Is Google Making Us Stupid? (Think, and think again)

In this month’s The Atlantic, Nicholas Carr explores human cognition in the light of the Internet. Rhetorical extremes notwithstanding(1), it is a worthwhile read. His premise: the way we use the Internet is fundamentally altering the way we think – and not for the better.


I read Carr’s article at a coffee shop. To get through it without distractions, though, I had to shut my laptop and read off the printed page. It was, I must say, a fitting way to experience the article. In fact, try this: Pause for a minute. Click this hyperlink. Read the original article. Go ahead; I’ll wait…


By habitually drinking from the firehose of the Internet, Carr argues, we’re losing our capacity to engage in protracted, concentrated reading or thought. Reading is an imprinted – not instinctive – feature of our brains, so consuming content in dramatically new ways may actually alter the neurological networks in our brains. In short, we are learning to think in “the way the Net distributes [information]: in a swiftly moving stream of particles”. (Are we hard-wiring ourselves to be hyperactive information whores?)

To lose the capacity for “deep thought” would be truly lamentable, and it’s a worthy concern. This is one of the reasons I enjoy the periodic discipline of powering off the computer, phone, and iPod in order to engage in concentrated reading.

Nevertheless, although we may engage in long-form reading less frequently, as long as we retain the capacity for such pursuits, this is no tragedy. What Carr decries as the breakdown in critical thought may be equally heralded as the next great evolution in thought culture.

In short, we’re gaining the newfound ability to navigate torrents of information in a controlled and intentional fashion. This is not a tragedy. This is a breakthrough.

What this trend really demonstrates is a priority shift in the light of our new attention economy. With a glut of information and a scarcity of time, one of the most critical “new” skills is the ability to effectively manage the information we encounter. Our tendency to surf from site to site simply reflects our perception of the decreasing marginal utility of spending time on a given page. The fact that we can do this faster than before means we’re growing more adept at processing information quickly, and – again, assuming we haven’t lost the ability to parse large systems of data – this is a good thing.

Carr’s second concern addresses the commoditization of information and, by extension, knowledge itself. Google’s widely stated purpose (and, arguably, the purpose of the Internet) is to capture and organize the world’s information. Carr compares this process to assembly line efficiency research performed in the early 20th century, and implies that knowledge workers will soon be the next moral casualty in the workforce: just as standardized workflow procedures replaced experience and intuition on the factory floor, so Google will replace the independent thought of today’s knowledge workers.
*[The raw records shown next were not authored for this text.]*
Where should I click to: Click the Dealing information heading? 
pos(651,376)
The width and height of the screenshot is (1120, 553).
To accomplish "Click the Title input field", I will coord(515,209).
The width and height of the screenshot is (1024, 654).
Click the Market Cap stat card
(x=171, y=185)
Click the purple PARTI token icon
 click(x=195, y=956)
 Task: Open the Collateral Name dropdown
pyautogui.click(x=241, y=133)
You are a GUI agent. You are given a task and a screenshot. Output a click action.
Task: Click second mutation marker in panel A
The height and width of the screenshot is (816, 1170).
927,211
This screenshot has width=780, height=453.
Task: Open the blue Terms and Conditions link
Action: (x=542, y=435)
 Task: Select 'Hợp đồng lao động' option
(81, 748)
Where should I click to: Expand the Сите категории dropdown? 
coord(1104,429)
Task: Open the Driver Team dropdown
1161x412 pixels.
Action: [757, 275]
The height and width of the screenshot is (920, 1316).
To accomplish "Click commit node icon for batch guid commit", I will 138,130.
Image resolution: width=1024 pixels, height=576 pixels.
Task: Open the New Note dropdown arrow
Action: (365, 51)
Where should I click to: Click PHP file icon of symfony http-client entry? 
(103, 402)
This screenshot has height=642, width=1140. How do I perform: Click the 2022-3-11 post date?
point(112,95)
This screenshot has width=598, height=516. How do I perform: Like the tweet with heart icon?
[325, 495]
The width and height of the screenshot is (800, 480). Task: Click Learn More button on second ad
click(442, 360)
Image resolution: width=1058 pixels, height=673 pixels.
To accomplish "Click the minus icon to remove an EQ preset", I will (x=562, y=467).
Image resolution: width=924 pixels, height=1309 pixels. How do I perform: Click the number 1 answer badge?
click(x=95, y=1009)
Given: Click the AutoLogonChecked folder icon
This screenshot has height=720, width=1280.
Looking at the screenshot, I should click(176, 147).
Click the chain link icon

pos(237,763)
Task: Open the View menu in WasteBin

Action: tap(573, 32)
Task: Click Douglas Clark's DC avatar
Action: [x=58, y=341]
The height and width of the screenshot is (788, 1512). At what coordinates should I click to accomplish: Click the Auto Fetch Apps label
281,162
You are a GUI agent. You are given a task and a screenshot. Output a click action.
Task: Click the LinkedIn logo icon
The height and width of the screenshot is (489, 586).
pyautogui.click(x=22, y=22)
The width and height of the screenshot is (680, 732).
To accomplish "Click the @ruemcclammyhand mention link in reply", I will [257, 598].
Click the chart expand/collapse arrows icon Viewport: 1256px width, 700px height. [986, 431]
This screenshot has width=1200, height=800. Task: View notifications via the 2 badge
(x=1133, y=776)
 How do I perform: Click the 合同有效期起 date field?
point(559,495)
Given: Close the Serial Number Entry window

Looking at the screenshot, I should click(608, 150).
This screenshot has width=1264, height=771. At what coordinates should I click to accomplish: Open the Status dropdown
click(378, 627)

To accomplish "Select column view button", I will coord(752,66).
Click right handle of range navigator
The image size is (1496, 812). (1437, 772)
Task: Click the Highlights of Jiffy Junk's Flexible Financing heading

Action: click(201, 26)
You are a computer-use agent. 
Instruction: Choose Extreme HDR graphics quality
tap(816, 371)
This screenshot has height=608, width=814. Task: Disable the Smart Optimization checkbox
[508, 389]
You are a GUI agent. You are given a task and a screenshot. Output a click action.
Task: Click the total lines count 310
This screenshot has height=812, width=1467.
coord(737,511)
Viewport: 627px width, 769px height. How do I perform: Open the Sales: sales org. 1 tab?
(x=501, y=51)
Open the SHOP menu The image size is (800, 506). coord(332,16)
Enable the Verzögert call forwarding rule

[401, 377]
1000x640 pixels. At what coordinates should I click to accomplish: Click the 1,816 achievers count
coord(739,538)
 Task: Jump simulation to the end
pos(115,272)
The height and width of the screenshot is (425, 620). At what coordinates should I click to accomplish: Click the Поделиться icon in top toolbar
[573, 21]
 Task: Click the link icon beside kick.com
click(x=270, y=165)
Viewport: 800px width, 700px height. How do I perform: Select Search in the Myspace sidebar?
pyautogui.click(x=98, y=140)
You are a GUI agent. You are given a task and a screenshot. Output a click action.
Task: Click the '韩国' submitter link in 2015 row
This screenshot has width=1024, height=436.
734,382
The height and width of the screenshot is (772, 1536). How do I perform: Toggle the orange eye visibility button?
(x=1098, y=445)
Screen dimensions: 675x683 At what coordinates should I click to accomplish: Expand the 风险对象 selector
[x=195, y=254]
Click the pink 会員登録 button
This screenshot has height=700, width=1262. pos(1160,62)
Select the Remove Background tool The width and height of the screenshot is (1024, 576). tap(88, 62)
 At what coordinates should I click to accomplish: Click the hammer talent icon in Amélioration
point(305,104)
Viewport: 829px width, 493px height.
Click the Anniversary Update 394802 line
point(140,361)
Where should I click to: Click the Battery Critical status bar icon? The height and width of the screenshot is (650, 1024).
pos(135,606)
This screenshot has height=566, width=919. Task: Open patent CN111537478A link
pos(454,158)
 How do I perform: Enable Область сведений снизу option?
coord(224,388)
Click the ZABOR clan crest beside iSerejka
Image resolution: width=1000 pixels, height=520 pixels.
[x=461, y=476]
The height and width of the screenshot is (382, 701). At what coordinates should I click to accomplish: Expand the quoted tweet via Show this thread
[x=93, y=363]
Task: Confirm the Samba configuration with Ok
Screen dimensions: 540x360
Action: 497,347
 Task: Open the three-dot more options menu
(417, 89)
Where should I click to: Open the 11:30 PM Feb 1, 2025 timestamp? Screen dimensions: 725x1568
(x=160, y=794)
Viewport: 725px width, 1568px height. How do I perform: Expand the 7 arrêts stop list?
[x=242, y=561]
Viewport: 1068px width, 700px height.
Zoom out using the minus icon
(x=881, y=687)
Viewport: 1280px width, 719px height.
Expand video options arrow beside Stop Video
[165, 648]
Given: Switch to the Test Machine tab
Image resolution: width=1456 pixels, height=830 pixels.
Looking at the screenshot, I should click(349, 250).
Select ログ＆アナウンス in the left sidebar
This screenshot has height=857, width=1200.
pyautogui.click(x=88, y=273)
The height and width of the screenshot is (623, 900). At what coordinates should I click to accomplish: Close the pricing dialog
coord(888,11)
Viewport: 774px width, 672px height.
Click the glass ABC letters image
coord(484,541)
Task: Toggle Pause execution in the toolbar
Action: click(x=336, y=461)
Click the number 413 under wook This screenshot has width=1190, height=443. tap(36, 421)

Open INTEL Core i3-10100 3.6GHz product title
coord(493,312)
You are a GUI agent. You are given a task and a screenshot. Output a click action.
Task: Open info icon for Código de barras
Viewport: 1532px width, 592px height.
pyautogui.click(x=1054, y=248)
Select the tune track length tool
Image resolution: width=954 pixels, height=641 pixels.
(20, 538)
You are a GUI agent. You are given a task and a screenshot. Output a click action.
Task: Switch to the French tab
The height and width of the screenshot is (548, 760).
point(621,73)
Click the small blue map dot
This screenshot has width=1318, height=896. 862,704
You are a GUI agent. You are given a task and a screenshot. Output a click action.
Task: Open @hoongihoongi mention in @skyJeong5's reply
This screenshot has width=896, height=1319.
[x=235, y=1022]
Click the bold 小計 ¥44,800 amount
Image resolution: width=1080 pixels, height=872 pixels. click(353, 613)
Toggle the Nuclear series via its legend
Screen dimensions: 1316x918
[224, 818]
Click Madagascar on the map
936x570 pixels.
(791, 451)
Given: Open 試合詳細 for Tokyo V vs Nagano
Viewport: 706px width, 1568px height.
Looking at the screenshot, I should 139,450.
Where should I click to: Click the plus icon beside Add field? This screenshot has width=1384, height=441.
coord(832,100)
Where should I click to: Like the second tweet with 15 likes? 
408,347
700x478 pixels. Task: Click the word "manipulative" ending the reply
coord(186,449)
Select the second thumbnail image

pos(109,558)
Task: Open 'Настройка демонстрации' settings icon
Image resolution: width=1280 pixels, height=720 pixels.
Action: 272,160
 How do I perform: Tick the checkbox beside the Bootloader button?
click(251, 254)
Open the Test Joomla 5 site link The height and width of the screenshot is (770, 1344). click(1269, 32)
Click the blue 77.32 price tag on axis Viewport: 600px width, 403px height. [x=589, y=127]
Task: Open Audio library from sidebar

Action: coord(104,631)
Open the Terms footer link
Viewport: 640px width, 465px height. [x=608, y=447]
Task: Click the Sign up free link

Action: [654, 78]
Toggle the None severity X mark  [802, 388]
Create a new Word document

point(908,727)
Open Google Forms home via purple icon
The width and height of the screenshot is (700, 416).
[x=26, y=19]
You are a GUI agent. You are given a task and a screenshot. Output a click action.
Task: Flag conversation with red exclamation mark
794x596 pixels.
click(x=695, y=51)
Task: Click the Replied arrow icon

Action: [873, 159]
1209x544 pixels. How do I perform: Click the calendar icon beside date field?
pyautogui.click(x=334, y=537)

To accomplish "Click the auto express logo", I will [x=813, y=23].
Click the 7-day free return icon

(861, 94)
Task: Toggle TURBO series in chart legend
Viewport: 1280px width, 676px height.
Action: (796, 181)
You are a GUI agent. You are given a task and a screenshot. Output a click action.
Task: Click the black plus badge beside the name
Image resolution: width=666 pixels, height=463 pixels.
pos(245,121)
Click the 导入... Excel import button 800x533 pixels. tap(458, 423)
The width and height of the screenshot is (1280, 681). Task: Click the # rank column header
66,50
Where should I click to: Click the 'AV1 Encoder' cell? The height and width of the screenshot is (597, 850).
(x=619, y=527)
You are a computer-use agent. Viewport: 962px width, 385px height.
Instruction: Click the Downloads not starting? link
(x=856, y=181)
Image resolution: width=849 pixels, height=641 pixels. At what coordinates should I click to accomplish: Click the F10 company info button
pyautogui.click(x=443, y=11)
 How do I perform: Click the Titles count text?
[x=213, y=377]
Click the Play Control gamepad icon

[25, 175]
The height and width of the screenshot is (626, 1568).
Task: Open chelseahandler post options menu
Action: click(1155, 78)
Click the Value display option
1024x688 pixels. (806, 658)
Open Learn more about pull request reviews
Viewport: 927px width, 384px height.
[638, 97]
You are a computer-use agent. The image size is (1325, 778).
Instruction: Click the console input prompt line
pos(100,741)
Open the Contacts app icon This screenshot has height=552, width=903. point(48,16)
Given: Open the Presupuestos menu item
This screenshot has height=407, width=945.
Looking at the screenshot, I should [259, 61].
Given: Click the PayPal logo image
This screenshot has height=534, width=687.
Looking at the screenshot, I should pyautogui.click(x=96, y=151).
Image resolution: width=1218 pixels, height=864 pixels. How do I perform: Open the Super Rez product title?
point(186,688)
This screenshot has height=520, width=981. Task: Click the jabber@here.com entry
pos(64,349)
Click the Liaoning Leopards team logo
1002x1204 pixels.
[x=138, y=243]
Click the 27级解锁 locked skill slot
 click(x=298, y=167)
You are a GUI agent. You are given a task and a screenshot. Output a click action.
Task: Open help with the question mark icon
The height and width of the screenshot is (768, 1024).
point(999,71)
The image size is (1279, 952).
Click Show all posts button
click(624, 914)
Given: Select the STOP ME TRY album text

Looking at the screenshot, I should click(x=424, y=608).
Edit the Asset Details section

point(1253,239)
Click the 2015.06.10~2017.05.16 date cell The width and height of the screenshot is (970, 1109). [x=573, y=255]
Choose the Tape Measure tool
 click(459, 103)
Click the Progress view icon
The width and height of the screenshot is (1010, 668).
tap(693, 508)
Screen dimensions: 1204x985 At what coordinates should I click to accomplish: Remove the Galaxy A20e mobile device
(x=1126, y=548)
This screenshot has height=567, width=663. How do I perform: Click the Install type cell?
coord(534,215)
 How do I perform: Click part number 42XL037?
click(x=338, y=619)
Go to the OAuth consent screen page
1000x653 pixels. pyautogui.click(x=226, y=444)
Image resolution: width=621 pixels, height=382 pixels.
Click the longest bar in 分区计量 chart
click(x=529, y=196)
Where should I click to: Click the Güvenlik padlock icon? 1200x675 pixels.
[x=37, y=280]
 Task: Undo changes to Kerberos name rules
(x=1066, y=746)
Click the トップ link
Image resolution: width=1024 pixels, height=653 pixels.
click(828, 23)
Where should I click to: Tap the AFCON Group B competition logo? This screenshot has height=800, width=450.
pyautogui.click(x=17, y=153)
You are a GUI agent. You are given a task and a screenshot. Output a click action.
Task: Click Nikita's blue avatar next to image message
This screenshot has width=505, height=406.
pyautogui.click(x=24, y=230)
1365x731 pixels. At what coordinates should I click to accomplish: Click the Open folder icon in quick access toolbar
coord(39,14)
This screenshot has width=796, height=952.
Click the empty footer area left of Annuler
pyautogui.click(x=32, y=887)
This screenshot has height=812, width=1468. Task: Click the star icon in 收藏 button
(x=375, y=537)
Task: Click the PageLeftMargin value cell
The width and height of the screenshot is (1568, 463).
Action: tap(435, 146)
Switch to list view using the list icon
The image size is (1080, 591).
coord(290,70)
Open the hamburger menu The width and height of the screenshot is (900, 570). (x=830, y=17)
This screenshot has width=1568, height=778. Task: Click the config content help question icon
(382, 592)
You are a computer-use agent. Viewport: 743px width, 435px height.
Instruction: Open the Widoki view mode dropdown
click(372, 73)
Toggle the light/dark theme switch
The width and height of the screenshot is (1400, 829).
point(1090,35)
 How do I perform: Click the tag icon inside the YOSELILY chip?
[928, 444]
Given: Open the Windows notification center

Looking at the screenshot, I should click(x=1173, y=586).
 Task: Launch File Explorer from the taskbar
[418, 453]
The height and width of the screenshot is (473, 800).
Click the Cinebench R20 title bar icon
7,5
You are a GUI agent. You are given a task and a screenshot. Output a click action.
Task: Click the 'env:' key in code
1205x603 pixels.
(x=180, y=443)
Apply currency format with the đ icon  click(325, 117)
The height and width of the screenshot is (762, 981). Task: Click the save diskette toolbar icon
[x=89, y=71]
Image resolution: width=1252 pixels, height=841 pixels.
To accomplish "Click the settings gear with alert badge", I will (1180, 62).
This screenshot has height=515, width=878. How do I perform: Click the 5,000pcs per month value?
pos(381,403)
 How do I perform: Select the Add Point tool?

He’s right, on one level: knowledge acquisition in the traditional sense may become irrelevant as information becomes more quickly and accurately accessible.

But his commentary assumes that knowledge qua knowledge is the apex of our information-based society, and that offloading our responsibility for knowledge (to Google et al) is tantamount to abdicating our intelligence. Quite the contrary: democratizing knowledge will clear the way for true intelligence to stand out. Interestingly, Carr notes that research which once took him days to perform now takes hours. Why does he not recognize that this will enable the brightest minds to vastly increase their intellectual output? Old-world research is out; intelligent synthesis by capable minds is in.

To conclude, while Carr does not (to this reader) adequately establish that the Internet is stunting our intelligence, he is correct in highlighting some of its pitfalls. In the frenzy of “hyperlinks, blinking ads, and other digital gewgaws”, we can become distracted and lose our critical edge. (By the way, did you read his full article? If you couldn’t dream of reading something that long – or tried but were too distracted to get through it – you may have a real case of Internet-onset ADHD. In that case, heed Carr’s warning, set your autoresponders, retire to a cabin with some books, and read for your life!)

The key, as with all areas of knowledge, is to stay alert – avoid intellectual laziness – and engage with the information we encounter. The Internet is merely a tool. Use it as such, and it will never replace your mind.

(1) Carr never poses the question “Is Google making us stupid?”, though it makes an eye-catching title and probably sold more than a few copies of the magazine.